Cause: A type is applied to type arguments but its kind does not allow it, or a higher-kinded type variable is used incorrectly.

# Int has kind *, cannot take type arguments
sub bad :sig(<F: * -> *>(F[Int]) -> F[Str]) ($x) { ... }
bad(42);  # KindError: Int has kind *, expected * -> *

Fix: Ensure type applications match the expected kind.


UndeclaredTypeVar (Severity 3)

A type variable appears in a function signature but is not declared in the generic parameter list.

Example messages:

Type variable 'T' in main::process is not declared in generics

Cause: Using a type variable (single uppercase letter) in a :sig() without declaring it in <...>:

sub process :sig((T) -> T) ($x) { ... }  # UndeclaredTypeVar: T not declared

Fix: Add the type variable to the generic parameter list:

sub process :sig(<T>(T) -> T) ($x) { ... }

UndeclaredRowVar (Severity 3)

A row variable appears in an effect annotation but is not declared in the generic parameter list.

Example messages:

Row variable 'r' in main::process is not declared

Fix: Declare the row variable in the generic parameter list with the Row kind:

sub process :sig(<T, r: Row>(T) -> T ![Console, r]) ($x) { ... }

UnknownEffect (Severity 3)

An effect label in a :sig() annotation does not correspond to any registered effect.

Example messages:

Unknown effect label 'MyEffect' in main::process

Cause: The effect is referenced in ![MyEffect] but was never defined with effect MyEffect => ....
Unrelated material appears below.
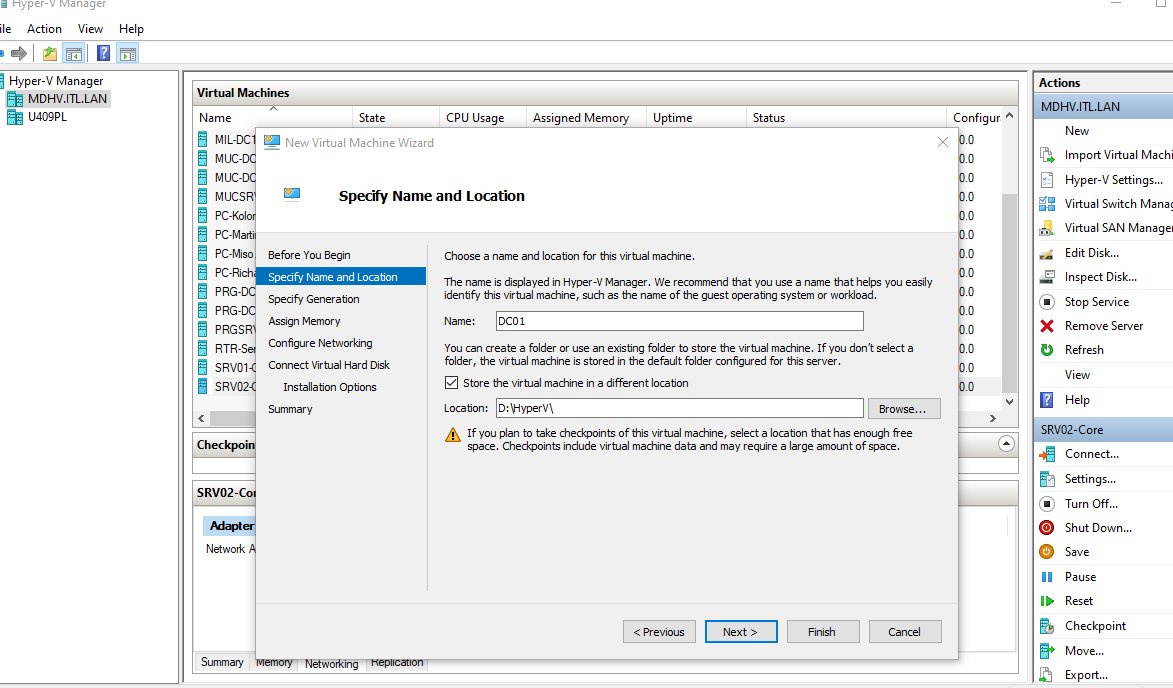Create a Checkpoint for SRV02-Core
This screenshot has width=1173, height=688.
click(x=1095, y=626)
Fix: Define the effect in a BEGIN block:

BEGIN {
    effect MyEffect => +{ op_name => '(Str) -> Void' };
}

UnknownType (Severity 4)

A type name in an annotation could not be resolved. Lower severity than ResolveError -- this is a hint rather than a hard error.

Example messages:

Unknown type 'Widget' referenced in main::process

ImportHint (Severity 4)

A type is used in a :sig() annotation but the package that defines it is not imported.

Example messages:

Type 'Product' may need import (defined in Shop::Types)

Cause: The type is defined in another package via typedef, newtype, struct, etc., and that package is not imported with use in the current file.
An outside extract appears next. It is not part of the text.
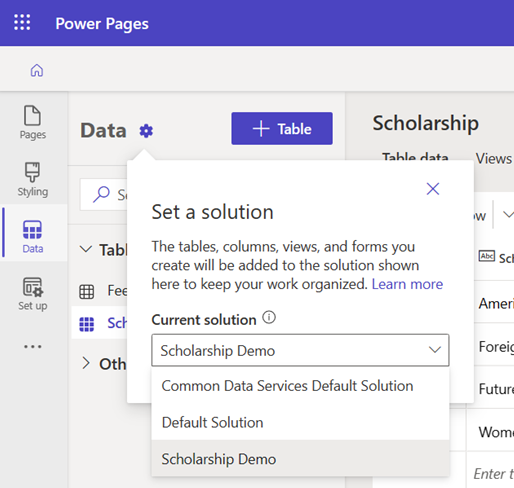514x488 pixels.
Task: Click the Current solution info icon
Action: pos(269,318)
Fix: Add use Shop::Types; (or the appropriate module) to your file.

Note: Built-in types (primitives, prelude types) have no provenance and are always visible -- they never trigger ImportHint.


GradualHint (Severity 5)

An opt-in diagnostic that identifies locations where type checking was skipped because inferred types contain Any. Only shown in verbose mode.

Example messages:

Argument 1 of process() not checked: inferred type contains Any (Any)
Return of calculate() not checked: inferred type contains Any (Any)
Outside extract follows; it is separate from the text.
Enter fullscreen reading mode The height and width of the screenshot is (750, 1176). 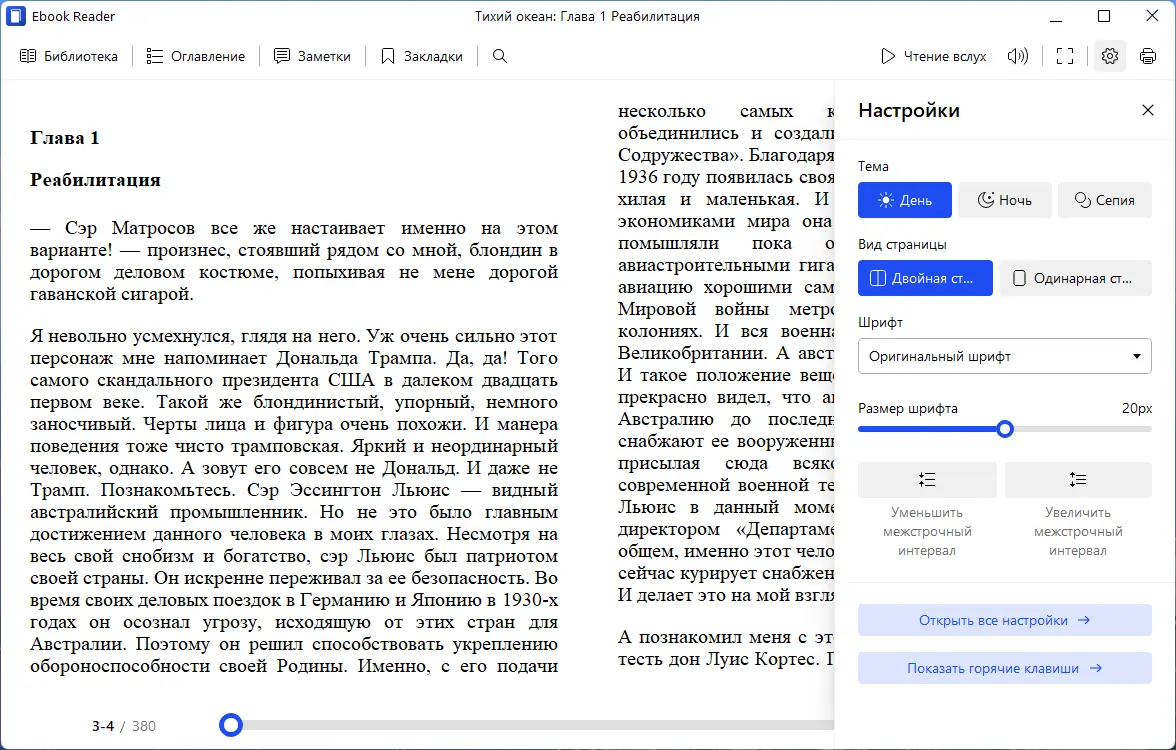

Cause: Gradual typing -- when a value's type cannot be inferred more precisely than Any, type checks against it are skipped. These hints help identify where type coverage is incomplete.

This diagnostic is severity 5, which means it is mapped to LSP Hint and not counted in the typist-check summary.

Suppression

@typist-ignore Comment

A comment containing @typist-ignore on line N suppresses all diagnostics on line N+1:

# @typist-ignore
my $x :sig(Int) = "not an int";  # No diagnostic

The comment can contain other text:

# TODO: fix this later @typist-ignore
risky_call();

TYPIST_CHECK_QUIET

Setting TYPIST_CHECK_QUIET=1 skips the analyzer portion of CHECK-phase static analysis when static mode is enabled. Use this when the LSP server provides diagnostics, to avoid duplicate output:

export TYPIST_CHECK=1
export TYPIST_CHECK_QUIET=1

This only affects opt-in CHECK-phase STDERR output. The LSP server and typist-check CLI are not affected.

Diagnostic Locations

Each diagnostic includes:

Field Description
line Line number (1-based)
col Column number (1-based)
end_line End line (optional, for range)
end_col End column (optional, for range)
file Source file path
kind Diagnostic kind (e.g., TypeMismatch)
message Human-readable description
severity Internal severity (1--5)
expected_type Expected type string (when applicable)
actual_type Actual type string (when applicable)
suggestions Suggested fixes (used by LSP code actions)

LSP Code Actions

The LSP server provides quickfix code actions for certain diagnostic kinds:

Diagnostic Code Action
TypeMismatch (annotation) Update :sig() annotation to match inferred type
EffectMismatch Add missing effect label to caller's :sig()
ArityMismatch (no auto-fix)

Code actions appear as lightbulb suggestions in the editor when the cursor is on a diagnostic.